Ericeric · 25/11/2025 07:11

Do it. I had home cooked food at home but my childhood was full of sweets and snacks. My DP’s were/are overweight/obese. I was obese at 8. A lifelong battle ensued against obesity for me and my siblings. When I moved abroad at 18 I realised just how fucked up my family eating habits were/are.

I never denied my DC treats but it was not free rein like I had. My Dc have never been overweight or obese and they have a much better relationship with food and alcohol than I do. They’ve been at Uni since they turned 18 and have full autonomy in what they buy to eat and drink (within a £100 a week budget for all necessities outside rent and bills which we pay directly). They’re 20 now and still healthy and much much much healthier than me.

Sunshineandrainbow · 25/11/2025 07:21

ThejoyofNC · 25/11/2025 07:04

I don't know where you live but nobody pays £4 for a big bar of dairy milk around here. The share size chocolate/sweets are always on offer for £1.25ish each.

Blimey where do you live... Those 100g share bags I have recently not seen lower than £1.65 when on offer apart from when Sainsbury's did a week of them for less than £1.00.

RollerSkateLikePeggy · 25/11/2025 07:31

I suggest you could also increase the amount of protein and "normal" fat he has in his diet to try to reduce his hunger. Full fat milk, full fat yoghurt etc. He will still be growing and probably needs calories but in a better way so try to stop sugar cravings. Perhaps a low GI snack when he gets home from school, and get him researching and baking healthy stuff himself so he understands food. I find making a cake and you see how much sugar goes into it a shock!

DeathNote11 · 25/11/2025 07:34

I tried that reverse psychology thing of having treats freely available but controlling fruit & veg. Didn't work but my (now adult) kids remember that experiment very fondly. I know it's frustrating, but you will laugh about all of this in years to come.

theressomanytinafeysicouldbe · 25/11/2025 08:01

Could you maybe explain situation with aunt, also explain that you love that she treats the kids every time she comes and suggest she brings a different treat? Maybe just a cake, or start giving them pocket money instead which they can put in the bank. Or if there is a hobby or interest they have she could get them something to do with that. Her treats don't have to be confectionary.
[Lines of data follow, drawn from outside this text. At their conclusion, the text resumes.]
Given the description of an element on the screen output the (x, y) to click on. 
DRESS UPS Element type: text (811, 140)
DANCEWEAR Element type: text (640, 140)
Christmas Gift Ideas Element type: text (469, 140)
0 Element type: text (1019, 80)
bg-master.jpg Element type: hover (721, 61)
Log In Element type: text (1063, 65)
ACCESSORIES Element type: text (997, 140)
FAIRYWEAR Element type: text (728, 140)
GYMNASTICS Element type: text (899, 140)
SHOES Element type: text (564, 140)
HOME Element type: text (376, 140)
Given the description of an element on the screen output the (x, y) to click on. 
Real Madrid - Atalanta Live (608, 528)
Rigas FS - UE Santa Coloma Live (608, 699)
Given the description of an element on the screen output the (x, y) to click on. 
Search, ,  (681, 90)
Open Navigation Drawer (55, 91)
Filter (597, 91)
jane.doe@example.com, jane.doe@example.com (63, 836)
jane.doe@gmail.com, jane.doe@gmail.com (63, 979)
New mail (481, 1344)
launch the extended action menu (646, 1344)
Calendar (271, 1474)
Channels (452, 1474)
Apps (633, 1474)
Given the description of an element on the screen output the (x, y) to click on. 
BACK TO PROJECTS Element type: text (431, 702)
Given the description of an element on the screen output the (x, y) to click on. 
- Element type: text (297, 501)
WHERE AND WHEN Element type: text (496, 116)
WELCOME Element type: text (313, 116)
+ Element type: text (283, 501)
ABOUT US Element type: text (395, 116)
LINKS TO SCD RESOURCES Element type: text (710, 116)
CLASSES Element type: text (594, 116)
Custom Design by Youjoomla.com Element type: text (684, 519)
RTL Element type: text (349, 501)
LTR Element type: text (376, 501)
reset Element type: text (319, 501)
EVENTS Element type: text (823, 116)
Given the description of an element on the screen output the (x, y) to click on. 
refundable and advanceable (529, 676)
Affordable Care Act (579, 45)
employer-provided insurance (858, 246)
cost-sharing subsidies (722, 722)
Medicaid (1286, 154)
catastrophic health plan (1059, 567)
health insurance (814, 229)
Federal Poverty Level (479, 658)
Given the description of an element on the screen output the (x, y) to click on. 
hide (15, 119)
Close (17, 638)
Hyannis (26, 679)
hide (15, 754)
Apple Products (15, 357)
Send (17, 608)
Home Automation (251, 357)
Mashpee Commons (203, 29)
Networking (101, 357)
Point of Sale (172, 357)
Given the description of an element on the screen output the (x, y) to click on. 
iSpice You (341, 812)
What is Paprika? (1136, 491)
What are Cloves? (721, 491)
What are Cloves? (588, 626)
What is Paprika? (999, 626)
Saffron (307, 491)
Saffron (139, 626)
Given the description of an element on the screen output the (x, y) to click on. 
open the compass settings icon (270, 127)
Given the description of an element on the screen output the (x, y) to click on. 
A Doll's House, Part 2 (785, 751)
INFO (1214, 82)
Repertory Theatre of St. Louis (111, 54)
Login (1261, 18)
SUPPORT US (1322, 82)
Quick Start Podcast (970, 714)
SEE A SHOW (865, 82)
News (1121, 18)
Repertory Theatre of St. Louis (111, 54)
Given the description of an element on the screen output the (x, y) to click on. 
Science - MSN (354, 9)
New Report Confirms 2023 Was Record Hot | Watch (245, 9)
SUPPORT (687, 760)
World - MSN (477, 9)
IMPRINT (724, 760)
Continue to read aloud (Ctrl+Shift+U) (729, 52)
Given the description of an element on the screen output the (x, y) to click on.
My DSS was like this and you would go into the kitchen and whole packets of biscuits would be gone, or 6 pack of chocolate mousses and he would take them to his room and eat the lot, it was out of greed though, not a medical condition, he laughs about it now he is nearly 30

The13thFairy · 25/11/2025 09:19

"I buy very few treats for the house myself, mainly just multi-packs of popcorn, crisps and cereal bars . . ." If this is your definition of 'very few treats' it is no wonder your son's weight is creeping up.